Have you ever cooked with bulgur? I bought it on a whim recently, and was excited and curious to try it out. Upon doing a little research, I found that bulgur is a cereal food made from many different wheat species, and can be used to substitute rice or couscous.
I went looking for recipe ideas and found a vegan chili from Naturally Ella. I used that as a guideline and couldn’t resist tossing in a few more veggies. It’s definitely worth noting that I bought quick-cooking bulgur from Trader Joe’s, cutting the cooking time way down (about 10-15 minutes instead of 45). So if you have regular bulgur, you’ll need to let it simmer longer. I found it to be a wonderful substitute for the meat you’d find in traditional chili – it really thickened it up and made it hearty. Hope you enjoy too!
Bulgur Vegetable Chili
- 1 onion
- 1 green bell pepper
- 3 cloves garlic
- 1 zucchini
- 1 carrot
- 1 1/2 cups corn (I used frozen)
- 8 oz. cherry tomatoes
- 15 oz. can kidney beans
- 2/3 cup quick-cooking bulgur (or 1/2 cup for less thick)
- 15 oz. can tomato sauce
- 3 cups vegetable broth
- 1 tsp. cumin
- 1 tsp. chili powder
- 1/2 tsp. paprika
- 1/4 tsp. cayenne pepper (more for a bigger kick)

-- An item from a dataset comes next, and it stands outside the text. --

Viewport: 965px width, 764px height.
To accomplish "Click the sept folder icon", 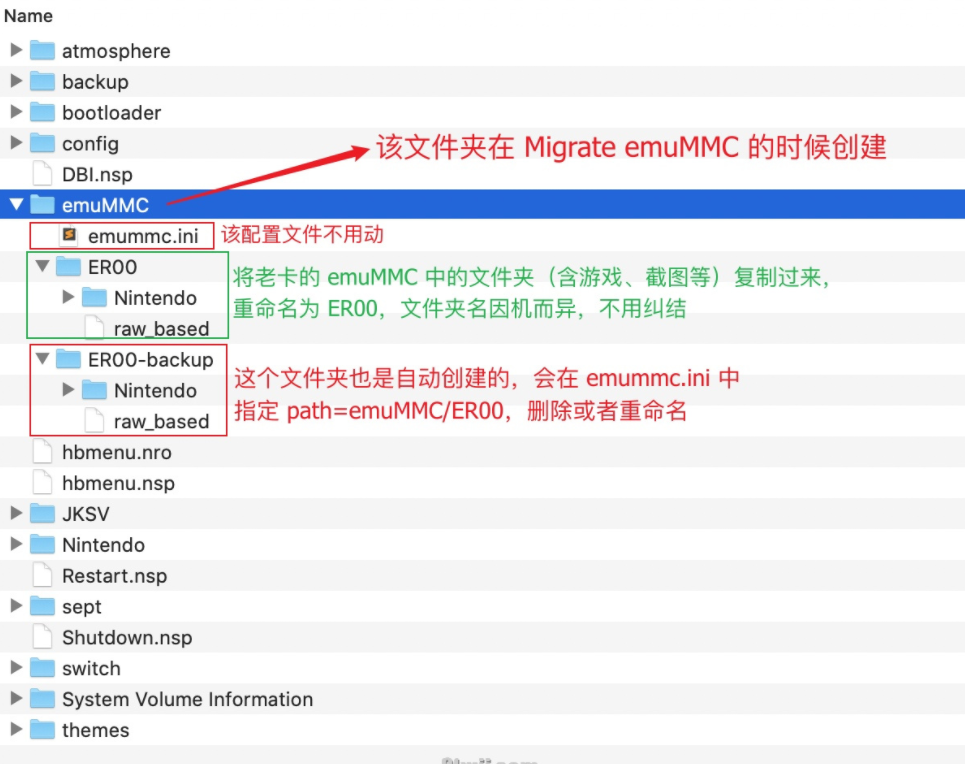I will pyautogui.click(x=42, y=606).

- Prep veggies: dice onion, bell pepper, carrot, and zucchini. Mince garlic and halve tomatoes.
- In a stockpot over medium-high heat, sauté onion, bell pepper, carrot, and zucchini for about 7-8 minutes.

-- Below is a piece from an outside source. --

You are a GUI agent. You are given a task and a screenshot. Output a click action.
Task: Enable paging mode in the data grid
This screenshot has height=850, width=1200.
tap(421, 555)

- Add garlic, corn, tomatoes, and spices. Sauté another 3 minutes.
- Add 3 cups broth, tomato sauce, bulgur, and beans (rinsed and drained).
- Bring to a boil, then reduce heat and let simmer for 15 minutes, stirring occasionally, until bulgur is cooked. (Or about 45 minutes if using regular bulgur.)
- It will become very thick as the bulgur absorbs the liquid, and even more after sitting a bit. Add more broth/water to thin it out if desired.